\In this Section, detailed 3D FE analyses are performed on a typical FREI, meshing the device with a refined discretization with 8-noded brick elements, as depicted in Figure \ref{image2}. In Figure \ref{image2}, two different FREI devices are shown, namely FREI-200 and FREI-175. They differ only for the geometry; in particular they have different shape factors, cross areas (the number in the label indicates the edge length in mm of the square cross area) and number of pads used. FREI-200 is used exclusively to benchmark the 3D FE model against some existing experimental data, whereas FREI-175 is the actual low cost isolator used for large scale structural analyses.
Yeoh hyperelastic coefficients are typically estimated through best fitting of uniaxial stretch-strain experimental curves obtained from dog-bone rubber samples loaded up to failure. In particular, we use here existing literature in the field, see \cite{jerrams1998effects,shahzad2015mechanical}, which tunes numerical model coefficients using simple tests of material characterization (like the uniaxial stretch-strain test), where Yeoh coefficients of rubbers are also correlated with rubber hardness. The material considered in the present model is a natural-soft gum rubber with around 40 Shore A hardness \cite{toopchi2008testing}. Instead of steel laminas, glass fibers are assumed as reinforcement to improve the vertical stiffness. As mentioned previously, fiber utilization can reduce the cost of the isolator when compared with steel lamina \cite{calabrese2015shaking}. In this numerical simulation, the fiber is assumed isotropic-elastic with Young modulus E = 40 GPa and Poisson’s ratio=0.20, in accordance with many references \cite{van2017evaluation,toopchi2011bonded,van2014experimental}.

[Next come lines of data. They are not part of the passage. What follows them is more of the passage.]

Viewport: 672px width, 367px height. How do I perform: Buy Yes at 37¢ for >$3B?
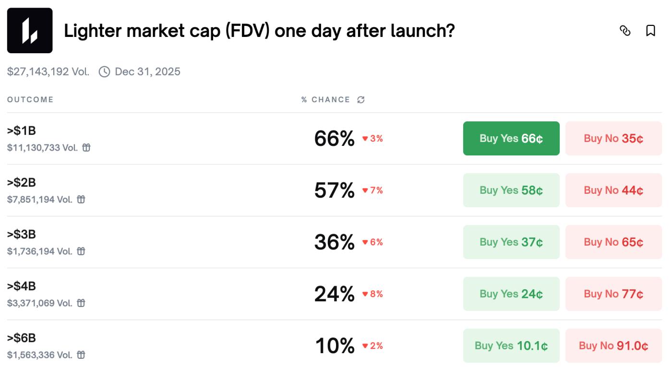[x=511, y=242]
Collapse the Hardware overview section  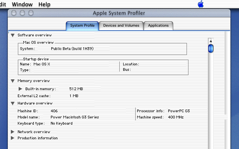(x=13, y=103)
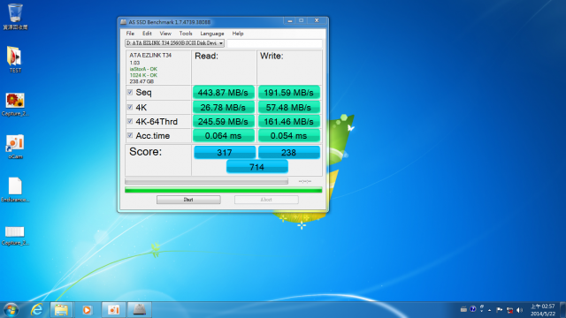Open the Recycle Bin desktop icon

click(x=15, y=16)
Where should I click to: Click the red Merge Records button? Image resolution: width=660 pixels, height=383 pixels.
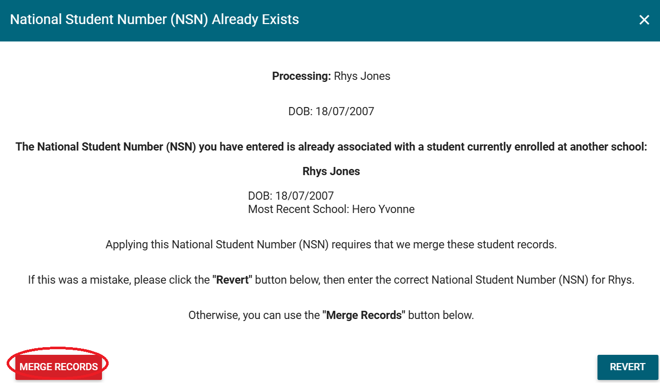[58, 367]
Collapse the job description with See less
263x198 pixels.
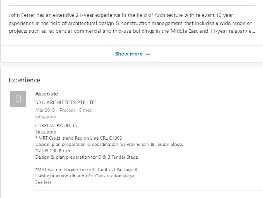click(43, 182)
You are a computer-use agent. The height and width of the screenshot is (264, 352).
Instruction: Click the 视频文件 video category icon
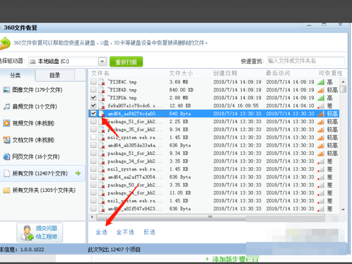[x=7, y=123]
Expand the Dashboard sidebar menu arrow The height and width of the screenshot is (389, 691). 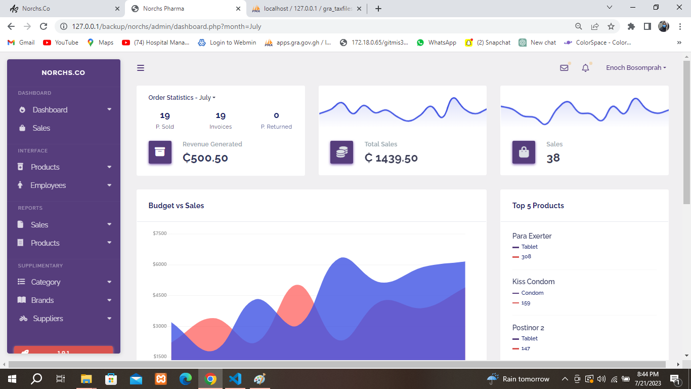click(x=109, y=110)
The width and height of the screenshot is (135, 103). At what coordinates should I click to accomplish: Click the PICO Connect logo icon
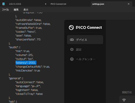click(x=71, y=28)
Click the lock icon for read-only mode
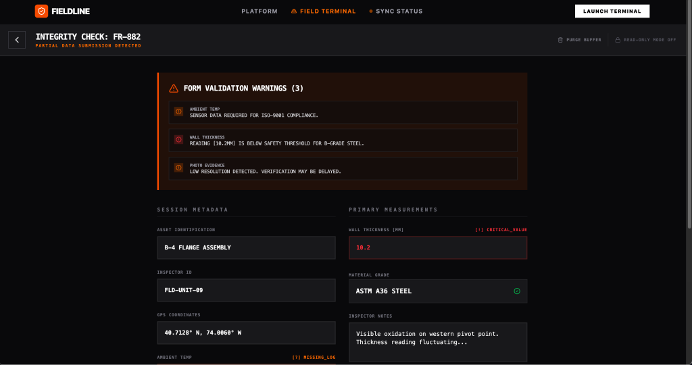The height and width of the screenshot is (365, 692). click(618, 40)
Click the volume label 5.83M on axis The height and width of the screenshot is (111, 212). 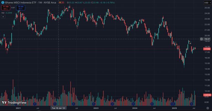[x=207, y=95]
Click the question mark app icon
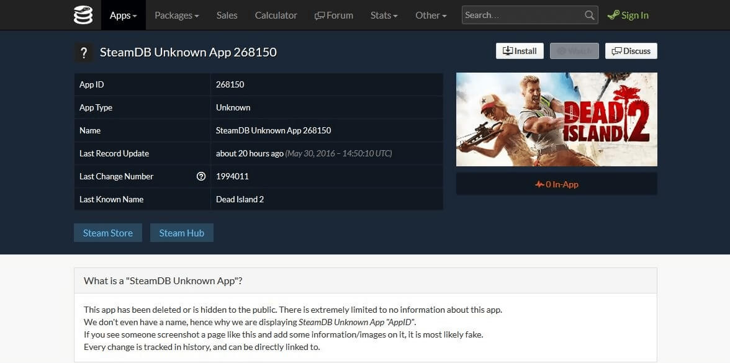This screenshot has width=730, height=363. point(84,52)
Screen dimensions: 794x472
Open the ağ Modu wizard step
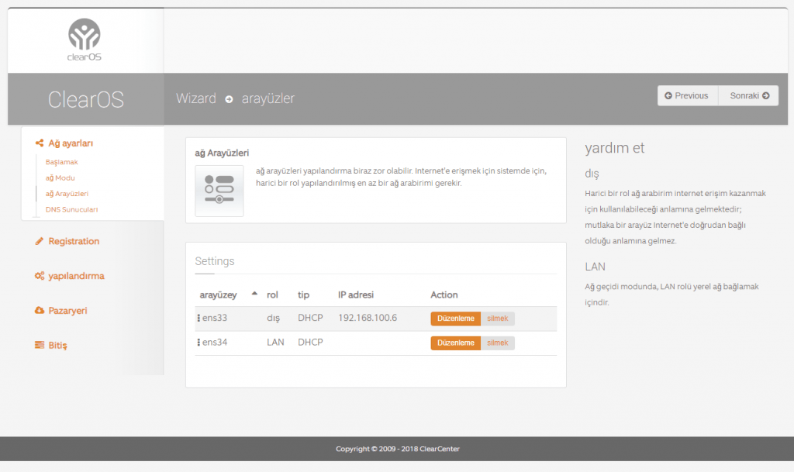click(x=60, y=177)
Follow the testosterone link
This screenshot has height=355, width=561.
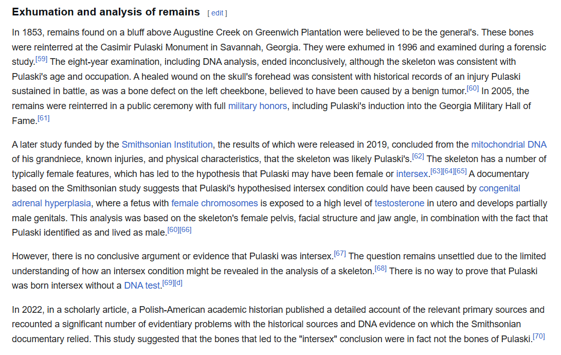(x=399, y=203)
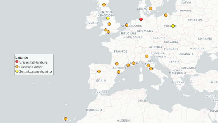Screen dimensions: 218x123
Task: Select the yellow marker in Poland
Action: click(x=173, y=26)
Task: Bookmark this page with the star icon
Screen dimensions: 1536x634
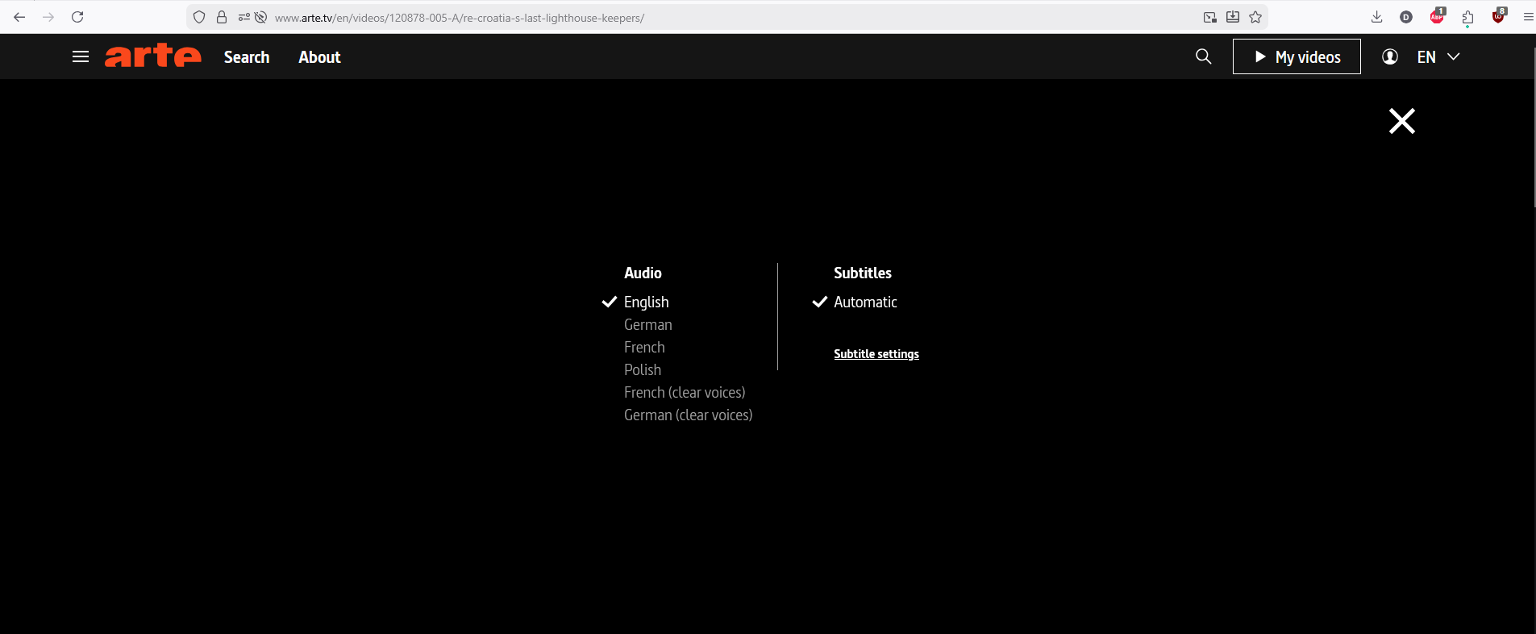Action: click(x=1255, y=17)
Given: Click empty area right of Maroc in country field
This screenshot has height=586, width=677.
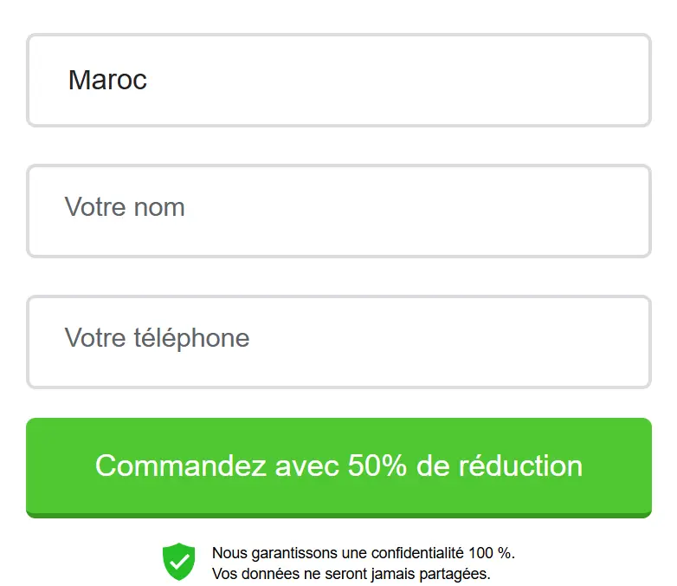Looking at the screenshot, I should click(x=433, y=81).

The isolator is used in unbonded type (UFREI), where the upper and lower edges do not exhibit any bond with the supports. Under moderate shear forces, such frictional limited strength allows the isolator to roll-over and facilitates larger deformations. Unlike a bonded model, the peak tensile stress on the rubbers and interfaces significantly decreases. Thus, delamination at high deformation can be avoided.
To realistically reproduce experimental results, a hysteresis behavior of the isolator is required. Two of the authors of this paper proposed a simplified hysteresis behavior of rubber to be used in FE model by mixing elastoplastic concepts and hyperelastic properties \cite{milani2011stretch}. In the present paper, a similar procedure is adopted. First, we generate a nonlinear behavior of the FE model, based only on the hyperelasticity of the rubber pad, i.e., without different loading-unloading paths, see Figure \ref{image4}(b). The dashed line represents the shear behavior obtained by the FE analysis of a UFREI-200. This displacement-force data is then inputted as the properties of a nonlinear spring at a structural level.
Secondly, to generate a hysteresis behavior, a damping coefficient is applied to the spring so that the model can fit the experimental data. In the experiment \cite{toopchi2008testing}, the equivalent damping of the unbonded FREI-200 was reported to be equal to 5.2%. The spring model with damping (Figure \ref{image4}) shows a reasonable fitting with the experiment (Figure \ref{image4}). However, it cannot catch up the sudden increase of damping as seen in the last cycle of the experiment (Figure \ref{image4}). Nevertheless, it is noted that this limitation does not affect the final results.
The nonlinear spring model of UFREI-175 is implemented later at structural level of a two-story isolated masonry building. The implementation is nothing different than a structural identification of the 3D-FE response of the device with a spring-damper element. Such identification is consistent with the simplified model depicted in \ref{image1}. Modeling a nonlinear spring with damping instead of a real 3D isolator reduces significantly the computational time and drastically increases robustness.
Seismic performance of an isolated masonry housing using UFREIs
A FE model of a medium size two-story masonry house with openings and concrete diaphragms at foundation and roof levels is implemented in ABAQUS commercial code. The masonry building taken as reference is an existing one and was constructed in Tawang, India \cite{thuyet2017mitigation} to test the behavior of masonry houses isolated with UFREIs. According to authors’ knowledge, this is probably one of the first examples of masonry housing isolation by means of low cost devices. Dimensions of the building are the following: thickness of the walls 300 mm, each room has 4 x 4 m plan dimensions, height of each floor is 3m, see Figure \ref{image6}. The weight of the roof is assumed equal to 50 kg/m2. To prevent premature damage of the walls, rigid beams on top of windows and doors are inserted, in agreement with the real prototype. The numerical model has thinner walls and significantly smaller isolators compared to the real one built in India \cite{thuyet2017mitigation}.